Gutsy Broad’s Coconut Fish

This recipe for Gutsy Broad’s Coconut Fish is a bit of work in progress.  I had wanted to develop something that had a bit of a different flavour (with a limited variety of ingredients, I didn’t want all my food tasting the same!), was easy to make, and was very, very gentle on my tummy.  When I have an IBS flare up this is one of my go-to recipes – I put it together after learning about the FODMAP diet this spring.

Yummy and gentle on the Tummy.
Yummy and gentle on the Tummy.

I had read that coconut and ginger are both good for the digestion system, so I wanted to incorporate both.  You can change this up a bit, to suit yourself.  I did find that I needed more salt than I was used to adding to food.  I think I’ve discovered just how much salt is in prepared foods now that I am making everything from scratch!  My taste-buds miss salt, so I’m slowly trying to wean myself off it (that being said, when I’m feeling icky, I crave salty foods!).

At the time I put this recipe together, I was mourning the loss of Indian curry dishes from my diet.  Too much butter, garlic and onions!  I found that pre-packaged curry spice mixes often have garlic and onion in them, so I experimented with just using the Tumeric, wich has a mild flavour but gives the dish a very curry yellow colour.

This FODMAP friendly recipe serves 2 to 4 people, depending on how big your serving sizes are.  It takes about 25-30 minutes to prepare.  The Son is suspicious of curry sauce, so I pan-fry the fish in a separate pan and add to the sauce at the end.  You could easily modify the reicipe and cook it all in one skillet.
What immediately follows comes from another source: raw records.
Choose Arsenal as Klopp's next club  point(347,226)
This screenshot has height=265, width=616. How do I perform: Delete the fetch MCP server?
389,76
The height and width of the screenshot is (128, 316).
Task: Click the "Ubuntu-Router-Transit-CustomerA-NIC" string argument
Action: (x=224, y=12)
Gutsy Broad’s Coconut Fish

  • 4 fillets of fish, chopped into large chunks. (I use whatever I have on hand – salmon, basa, cod, even shrimp (though shrimp takes a shorter time to cook))
  • Olive oil
  • 5-6 medium tomatoes, diced
  • 1 Tbsp grated ginger
  • 1 Tbsp Tumeric (more or less to taste)
  • 1 Tsp paprika and or chili powder (optional)
  • Salt and pepper
  • 1 can coconut milk
  • 1-2 handfuls of washed and chopped spinach (optional)
  • 1 red or green bell pepper, chopped (optional)
  • dash of lime juice (optional)

In skillet, sauté the fish in olive oil until cooked and a bit crispy.  It will get very crumbly, but this is ok.

In another skillet, start with sautéing the tomatoes, ginger, and spices in olive oil.  It will get very liquidy, but keep boiling until all the moisture has been steamed off (otherwise this dish is too watery).  Add the pepper and spinach if desired and sauté for a minute or two.  Add the coconut milk and cooked fish and then heat through.  Sprinkle with lime juice if desired.

I serve this with rice or quinoa, and have a side of broccoli or carrots.

If you have a picky eater (ha!  That’s coming from someone who’s following a FODMAP diet!) like The Son, I reserve some coconut milk and heat it with some pan-fried fish, salt and pepper.  Served over rice with a side of veggies, it’s pretty good.  Once his taste buds mature, I’ll be able to do this all in one pan, which will make the washing up easier.